Rifaximin Inhibits Small Bowel Angiodysplasia-Associated Angiogenesis by Attenuating LncRNA-HIF1A-AS2/miR-153-3p/HIF-1 α/Ang-2 Axis.

BACKGROUNDS AND OBJECTIVE

Angiopoietin-2 (Ang-2) is a promising biomarker and therapeutic target for gastrointestinal angiodysplasia (GIAD). We hypothesized that the lncRNA-HIF1A-AS2/miR-153-3p/HIF-1α/Ang-2 axis plays a critical role in small bowel angiodysplasia (SBAD)-associated angiogenesis, which can be blocked by rifaximin. The purpose of this study was to investigate the expression and pro-angiogenic effects of the lncRNA-HIF1A-AS2/miR-153-3p/HIF-1α/Ang-2 in SBAD and to evaluate the therapeutic potential of rifaximin on SBAD by targeting this axis.

METHODS

The expression and pro-angiogenic effects of lncRNA-HIF1A-AS2/miR-153-3p/HIF-1α/Ang-2 were analysed in SBAD tissues and human umbilical vein endothelial cells (HUVECs).

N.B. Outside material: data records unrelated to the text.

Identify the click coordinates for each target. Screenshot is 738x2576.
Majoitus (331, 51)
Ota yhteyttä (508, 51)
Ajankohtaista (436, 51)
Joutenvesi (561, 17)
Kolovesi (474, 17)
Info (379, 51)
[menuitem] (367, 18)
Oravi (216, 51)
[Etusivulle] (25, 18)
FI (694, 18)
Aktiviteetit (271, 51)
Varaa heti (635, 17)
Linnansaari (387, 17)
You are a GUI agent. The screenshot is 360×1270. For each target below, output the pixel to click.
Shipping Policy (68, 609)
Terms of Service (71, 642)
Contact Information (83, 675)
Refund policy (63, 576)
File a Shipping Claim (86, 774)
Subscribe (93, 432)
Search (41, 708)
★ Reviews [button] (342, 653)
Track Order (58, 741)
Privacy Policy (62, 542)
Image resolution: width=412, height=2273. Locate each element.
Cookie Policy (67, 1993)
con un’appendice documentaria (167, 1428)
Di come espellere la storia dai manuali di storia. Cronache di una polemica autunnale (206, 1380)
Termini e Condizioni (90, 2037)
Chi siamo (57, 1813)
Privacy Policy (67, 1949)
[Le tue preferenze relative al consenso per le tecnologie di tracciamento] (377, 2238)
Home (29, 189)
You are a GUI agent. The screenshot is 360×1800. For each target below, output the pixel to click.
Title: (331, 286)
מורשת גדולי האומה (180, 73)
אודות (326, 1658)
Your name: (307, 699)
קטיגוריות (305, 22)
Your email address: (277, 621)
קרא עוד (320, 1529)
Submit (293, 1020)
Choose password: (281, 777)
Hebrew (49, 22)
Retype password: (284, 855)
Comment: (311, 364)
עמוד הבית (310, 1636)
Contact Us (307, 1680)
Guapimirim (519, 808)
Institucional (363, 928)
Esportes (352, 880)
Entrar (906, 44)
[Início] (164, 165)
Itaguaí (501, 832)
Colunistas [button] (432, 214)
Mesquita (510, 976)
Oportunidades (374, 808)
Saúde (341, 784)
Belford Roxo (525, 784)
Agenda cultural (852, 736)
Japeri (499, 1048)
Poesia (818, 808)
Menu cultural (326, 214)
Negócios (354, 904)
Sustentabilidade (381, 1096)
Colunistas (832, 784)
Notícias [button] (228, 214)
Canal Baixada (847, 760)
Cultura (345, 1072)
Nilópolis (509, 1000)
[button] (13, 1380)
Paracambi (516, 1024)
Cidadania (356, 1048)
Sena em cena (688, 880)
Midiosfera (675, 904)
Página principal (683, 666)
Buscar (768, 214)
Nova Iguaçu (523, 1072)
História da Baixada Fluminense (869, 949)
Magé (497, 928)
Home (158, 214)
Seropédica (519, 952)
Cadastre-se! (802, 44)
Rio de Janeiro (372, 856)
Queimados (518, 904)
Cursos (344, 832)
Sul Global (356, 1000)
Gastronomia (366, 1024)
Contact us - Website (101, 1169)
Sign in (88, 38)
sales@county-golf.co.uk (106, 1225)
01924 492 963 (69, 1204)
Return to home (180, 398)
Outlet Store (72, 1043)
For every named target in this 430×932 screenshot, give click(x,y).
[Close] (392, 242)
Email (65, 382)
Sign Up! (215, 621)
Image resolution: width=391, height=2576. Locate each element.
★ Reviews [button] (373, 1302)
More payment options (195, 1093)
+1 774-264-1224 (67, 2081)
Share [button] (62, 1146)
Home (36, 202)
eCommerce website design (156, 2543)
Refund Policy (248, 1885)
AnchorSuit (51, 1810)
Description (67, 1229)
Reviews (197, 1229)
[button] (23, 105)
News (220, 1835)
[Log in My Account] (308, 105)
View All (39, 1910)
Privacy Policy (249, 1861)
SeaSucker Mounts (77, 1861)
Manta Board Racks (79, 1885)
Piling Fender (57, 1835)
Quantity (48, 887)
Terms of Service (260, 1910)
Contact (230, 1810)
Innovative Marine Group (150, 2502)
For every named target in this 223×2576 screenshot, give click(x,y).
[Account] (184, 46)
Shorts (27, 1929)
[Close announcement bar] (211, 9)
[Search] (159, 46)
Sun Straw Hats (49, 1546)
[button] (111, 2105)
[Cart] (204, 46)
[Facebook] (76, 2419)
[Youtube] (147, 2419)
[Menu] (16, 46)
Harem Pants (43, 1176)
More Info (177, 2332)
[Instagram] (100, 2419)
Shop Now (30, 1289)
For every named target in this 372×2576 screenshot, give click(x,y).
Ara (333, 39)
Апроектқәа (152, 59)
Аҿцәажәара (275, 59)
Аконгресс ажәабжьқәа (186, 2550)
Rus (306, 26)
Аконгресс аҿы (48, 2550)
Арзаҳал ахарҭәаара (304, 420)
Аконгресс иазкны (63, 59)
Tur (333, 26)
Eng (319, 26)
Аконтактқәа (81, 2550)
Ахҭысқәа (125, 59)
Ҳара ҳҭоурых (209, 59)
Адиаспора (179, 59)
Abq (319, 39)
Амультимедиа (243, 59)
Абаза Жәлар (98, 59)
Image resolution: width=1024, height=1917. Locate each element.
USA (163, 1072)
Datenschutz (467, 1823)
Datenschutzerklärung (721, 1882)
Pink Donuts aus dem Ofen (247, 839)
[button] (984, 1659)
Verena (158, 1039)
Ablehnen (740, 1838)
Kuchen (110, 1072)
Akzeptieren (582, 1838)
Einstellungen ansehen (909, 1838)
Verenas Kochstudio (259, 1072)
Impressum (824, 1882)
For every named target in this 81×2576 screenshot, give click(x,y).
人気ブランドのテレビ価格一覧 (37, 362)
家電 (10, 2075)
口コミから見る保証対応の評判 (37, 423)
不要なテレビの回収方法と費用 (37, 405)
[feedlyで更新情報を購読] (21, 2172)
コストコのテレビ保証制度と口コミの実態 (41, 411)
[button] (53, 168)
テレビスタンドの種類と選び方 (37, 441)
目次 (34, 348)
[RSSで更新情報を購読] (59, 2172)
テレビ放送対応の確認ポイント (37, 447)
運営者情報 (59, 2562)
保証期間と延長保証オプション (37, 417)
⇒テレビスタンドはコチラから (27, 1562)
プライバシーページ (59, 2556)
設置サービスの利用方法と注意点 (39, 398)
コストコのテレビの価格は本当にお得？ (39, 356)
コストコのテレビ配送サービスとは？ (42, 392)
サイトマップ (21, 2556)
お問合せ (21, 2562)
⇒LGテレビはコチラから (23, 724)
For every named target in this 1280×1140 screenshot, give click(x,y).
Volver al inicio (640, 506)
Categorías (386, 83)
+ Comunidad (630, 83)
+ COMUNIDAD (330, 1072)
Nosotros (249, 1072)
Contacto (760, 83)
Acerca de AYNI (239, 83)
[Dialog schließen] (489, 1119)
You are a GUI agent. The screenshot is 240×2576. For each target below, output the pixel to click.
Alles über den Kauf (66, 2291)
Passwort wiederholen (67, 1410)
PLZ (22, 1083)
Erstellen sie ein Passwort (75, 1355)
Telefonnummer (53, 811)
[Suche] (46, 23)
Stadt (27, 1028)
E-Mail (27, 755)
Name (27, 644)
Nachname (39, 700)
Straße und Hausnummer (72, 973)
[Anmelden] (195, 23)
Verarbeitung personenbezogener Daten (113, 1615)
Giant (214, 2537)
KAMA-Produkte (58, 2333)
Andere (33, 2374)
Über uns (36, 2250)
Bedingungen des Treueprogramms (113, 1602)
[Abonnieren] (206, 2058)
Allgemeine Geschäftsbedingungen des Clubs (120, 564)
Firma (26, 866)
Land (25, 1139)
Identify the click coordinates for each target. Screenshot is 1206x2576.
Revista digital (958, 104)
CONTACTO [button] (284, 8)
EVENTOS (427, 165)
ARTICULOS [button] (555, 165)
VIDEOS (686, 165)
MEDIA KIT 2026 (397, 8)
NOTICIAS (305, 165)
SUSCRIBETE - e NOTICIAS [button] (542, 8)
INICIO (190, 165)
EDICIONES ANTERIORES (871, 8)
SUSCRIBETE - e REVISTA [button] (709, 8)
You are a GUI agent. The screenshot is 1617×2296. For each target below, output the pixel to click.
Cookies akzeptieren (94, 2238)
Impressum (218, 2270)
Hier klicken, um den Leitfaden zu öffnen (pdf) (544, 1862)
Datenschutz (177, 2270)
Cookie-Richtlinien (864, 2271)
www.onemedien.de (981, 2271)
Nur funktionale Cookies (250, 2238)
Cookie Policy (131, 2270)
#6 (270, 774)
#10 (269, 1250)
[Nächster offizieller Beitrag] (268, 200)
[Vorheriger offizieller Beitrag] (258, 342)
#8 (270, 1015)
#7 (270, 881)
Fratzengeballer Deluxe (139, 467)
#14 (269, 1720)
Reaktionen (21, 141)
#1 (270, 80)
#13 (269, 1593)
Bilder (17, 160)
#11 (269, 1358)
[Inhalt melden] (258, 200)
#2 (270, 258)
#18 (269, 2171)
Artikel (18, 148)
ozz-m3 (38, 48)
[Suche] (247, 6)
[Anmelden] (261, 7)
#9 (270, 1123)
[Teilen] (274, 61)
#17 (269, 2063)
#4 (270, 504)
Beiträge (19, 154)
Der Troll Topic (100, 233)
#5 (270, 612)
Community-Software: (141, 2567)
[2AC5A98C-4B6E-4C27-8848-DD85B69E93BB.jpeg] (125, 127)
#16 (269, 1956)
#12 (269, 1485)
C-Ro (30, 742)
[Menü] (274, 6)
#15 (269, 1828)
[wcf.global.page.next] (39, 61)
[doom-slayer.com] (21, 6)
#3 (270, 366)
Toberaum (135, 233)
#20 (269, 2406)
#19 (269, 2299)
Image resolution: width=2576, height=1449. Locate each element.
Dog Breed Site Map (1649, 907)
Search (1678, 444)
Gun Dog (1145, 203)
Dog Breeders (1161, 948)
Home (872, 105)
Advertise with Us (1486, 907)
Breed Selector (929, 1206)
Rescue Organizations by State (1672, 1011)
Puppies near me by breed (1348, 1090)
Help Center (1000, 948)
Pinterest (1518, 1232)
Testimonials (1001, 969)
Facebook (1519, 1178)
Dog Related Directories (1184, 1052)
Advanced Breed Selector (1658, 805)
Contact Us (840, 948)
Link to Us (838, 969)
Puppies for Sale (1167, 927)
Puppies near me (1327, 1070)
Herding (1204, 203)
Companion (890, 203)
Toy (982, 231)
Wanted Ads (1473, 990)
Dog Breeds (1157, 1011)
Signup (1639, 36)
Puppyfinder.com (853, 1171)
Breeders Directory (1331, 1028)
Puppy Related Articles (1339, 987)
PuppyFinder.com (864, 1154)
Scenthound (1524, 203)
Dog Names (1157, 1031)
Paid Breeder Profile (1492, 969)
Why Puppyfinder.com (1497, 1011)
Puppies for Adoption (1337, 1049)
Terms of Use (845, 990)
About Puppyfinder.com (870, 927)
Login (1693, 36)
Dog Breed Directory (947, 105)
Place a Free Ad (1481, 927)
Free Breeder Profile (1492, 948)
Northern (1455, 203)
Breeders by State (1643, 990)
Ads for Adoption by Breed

The anti-angiogenic effect of rifaximin and its impact on the lncRNA-HIF1A-AS2/miR-153-3p/HIF-1α/Ang-2 axis were evaluated in HUVECs.

RESULTS

Increased expression of lncRNA-HIF1A-AS2 and decreased expression of miR-153-3p were detected in SBAD tissues. LncRNA-HIF1A-AS2/miR-153-3p /HIF-1α were upstream regulators of Ang-2, and this axis was involved in angiogenesis in HUVECs. Rifaximin exerted antiangiogenic effects on HUVECs by blocking this axis.

CONCLUSIONS

The lncRNA-HIF1A-AS2/miR-153-3p/HIF-1α/Ang-2 axis is critically involved in SBAD-associated angiogenesis. Rifaximin is a potential therapeutic option for SBAD via blockade of this axis.